Reaksi negatif sebagian masyarakat dari kasus gayus ini saya sebut sebagai knowledge blindness. Orang-orang yang bereaksi seperti ini sebenarnya orang yang buta pengetahuan. Kalau buta ini memang karena tidak pernah bersekolah mungkin kita bisa memakluminya, namun yang membuat prihatin adalah orang-orang ini buta karena memang tidak mau membuka matanya padahal matanya memiliki kemampuan untuk melihat yang sebenarnya. Termasuk dalam kategori ini adalah orang-orang (termasuk di dalamnya oknum media) yang sebenarnya memiliki kemampuan akademis namun karena hatinya sudah diselimuti kebencian yang teramat sangat kepada pemerintah maka mereka memilih untuk menutup matanya dan berpura-pura buta namun dengan mulut yang tetap berkoar-koar seolah-olah tangannya memegang barang yang bernama kebenaran.
I Wayan Agus Eka
Rivi said
hebat temenku…
semoga yang benar akan trus menjadi sumber kehidupan kita..

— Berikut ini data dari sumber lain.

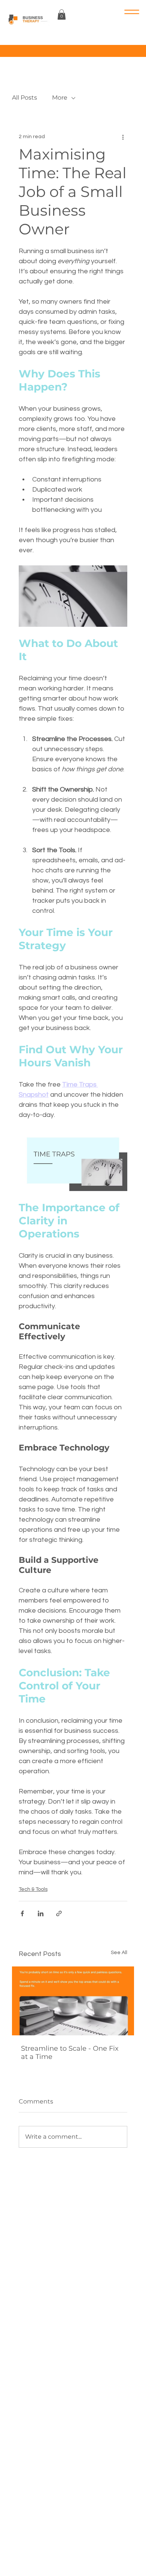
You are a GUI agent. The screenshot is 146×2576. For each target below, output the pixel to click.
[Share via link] (59, 1913)
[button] (61, 14)
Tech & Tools (33, 1889)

dan sekalipun kita bukan seperti apa yang mereka pikirkan….
Putu Eka Sudiartha said
dan media turut andil dalam “knowledge blindness” ini…
parah memang, semua berita di TV sekarang sudah menggunakan metode infotaiment…
“terdepan mengaburkan”
ardiantaka said
Setuju sama pak putu eka, berita TV cenderung memperkruh keadaan. Mereka berlomba2 memvonis, padahal apakah mereka “bersih” pajaknya?
elegant said
kayak anda yg paling pintar n paling paham akan masalah ini…..kenyataannya banyak sekali pegawai pajak kita yg mempunyai harta tdk sesuai dgn pendapatannya….itu yg membuat orang untuk berteriak ttg ketidak adilan….sama dg teori ekonomi yg anda maksudkan tadi…setiap kita mengeluarkan biaya sekecil apapun pasti menginginkan keuntungan sebesar apapun…benahin dulu semua orang yg ada di dirjen pajak…masyarakat hanya berpikiran sebab akibat yg sederhana persis spt yg saudara dengar untuk apa membayar pajak kl untuk memperkaya org lain ( anda hrs melihat ketidak adilan dlm kalimat ini)….semoga anda tidak merasa oramg yang paling pintar n mengerti
fantubilog said
saya kira bukan asbun semata tanpa dasar pengetahuan.. informasi terbesar para ‘asbun’ ini berasal dari media, terutama media televisi.. semua informasi secara gamblang dan bertubi2 dipaparkan di sana..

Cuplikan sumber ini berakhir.